Cascara Bark

$12.56
code:
HT.CASK
BOTANICAL:
Rhamnus purshiana
ORIGIN:
North America
Cascara Bark

If you have ever suffered from constipation, you are not alone. 63 million people in North America suffer from constipation and if not treated, it can lead to a host of other health issues. For some people, adding fiber to the diet is not enough. Are there other natural remedies? Turns out, there are!

Cascara sagrada is a natural laxative made from the reddish-brown bark of a tree (Rhamnus purshiana) native to western North America. In 1999, the herb made up more than 20% of the national laxative market in the U.S., with an estimated value of $400 million. In fact, it is widely considered to be the most widely used cathartic in the world.

Originally used by Pacific Northwest Native American tribes to treat constipation, the herb was introduced to Spanish conquerors that gave it the name "Sacred Bark" (cascara sagrada) in honor of its effectiveness. In 1877, cascara sagrada was admitted to the U.S. Pharmacopoeia and is still included in the registry as an official medicine.

Early plant chemists have identified the active laxative constituents in cascara sagrada bark as anthraquinone derivatives. These compounds stimulate peristalsis, the vigorous wavelike contractions of the large intestine that keep food moving through the digestive system. When cascara speeds the process up, the body produces a softer, quicker bowel movement because the intestine has had less chance to absorb the liquid from the stool. Several studies have shown that cascara sagrada is effective in easing chronic constipation in elderly people. In fact, Jon Barron uses it in his Colon Corrective formula.

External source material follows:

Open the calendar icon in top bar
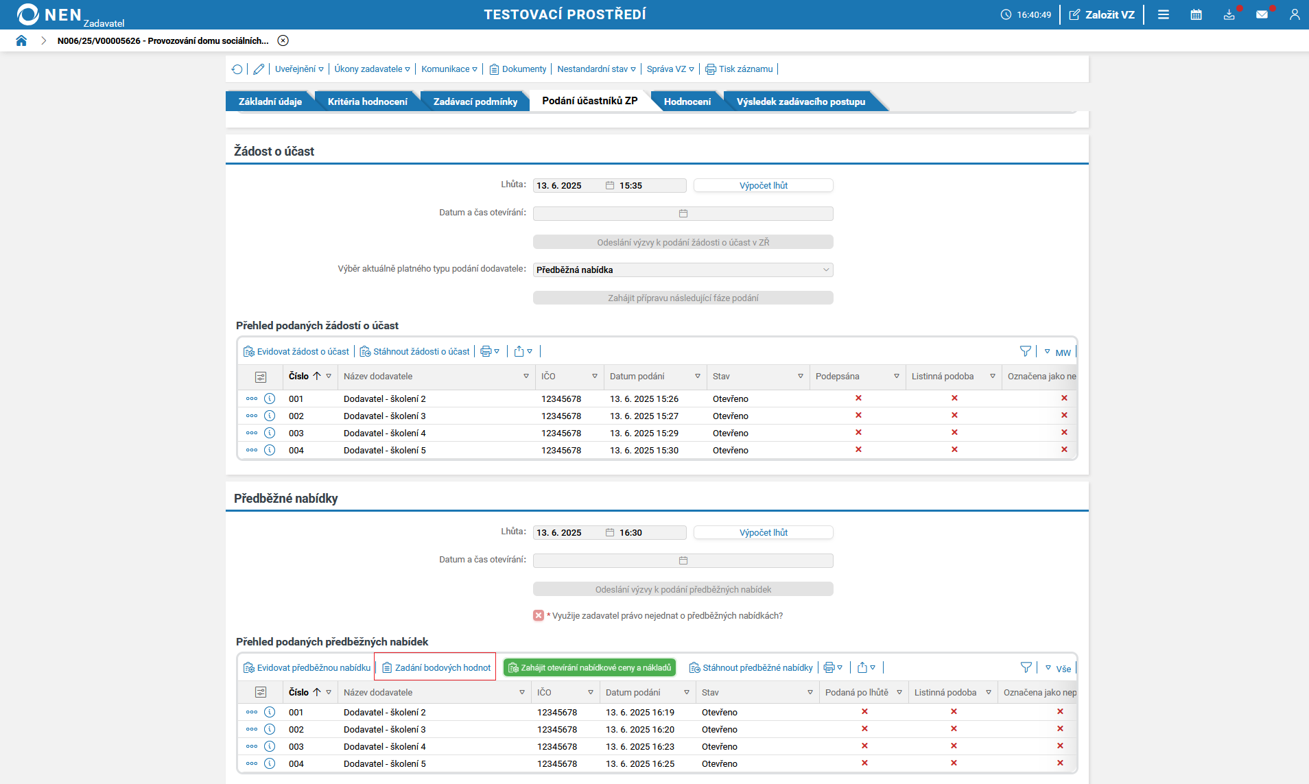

Possibly one of the herb’s most valuable properties is that once used, repeated dosages are not typically necessary. Not only does the herb alleviate constipation, but may also prevent it as well. According to the Dispensatory of the United States, "It often appears to restore tone to the relaxed bowel and in this way produces a permanent beneficial effect." It literally gives the muscles in your bowel a work-out so they can be strong again and do their job. Pretty impressive remedy from mother nature!

In addition to being used as a laxative, it has been used as a treatment for gallstones, liver ailments, hemorrhoids, fissures, and even cancer. Some people use it as a "bitter tonic." You can sometimes find it used as a flavoring agent in foods such as candy, frozen dairy desserts, and baked goods—no joke--and is used in the processing of some sunscreens.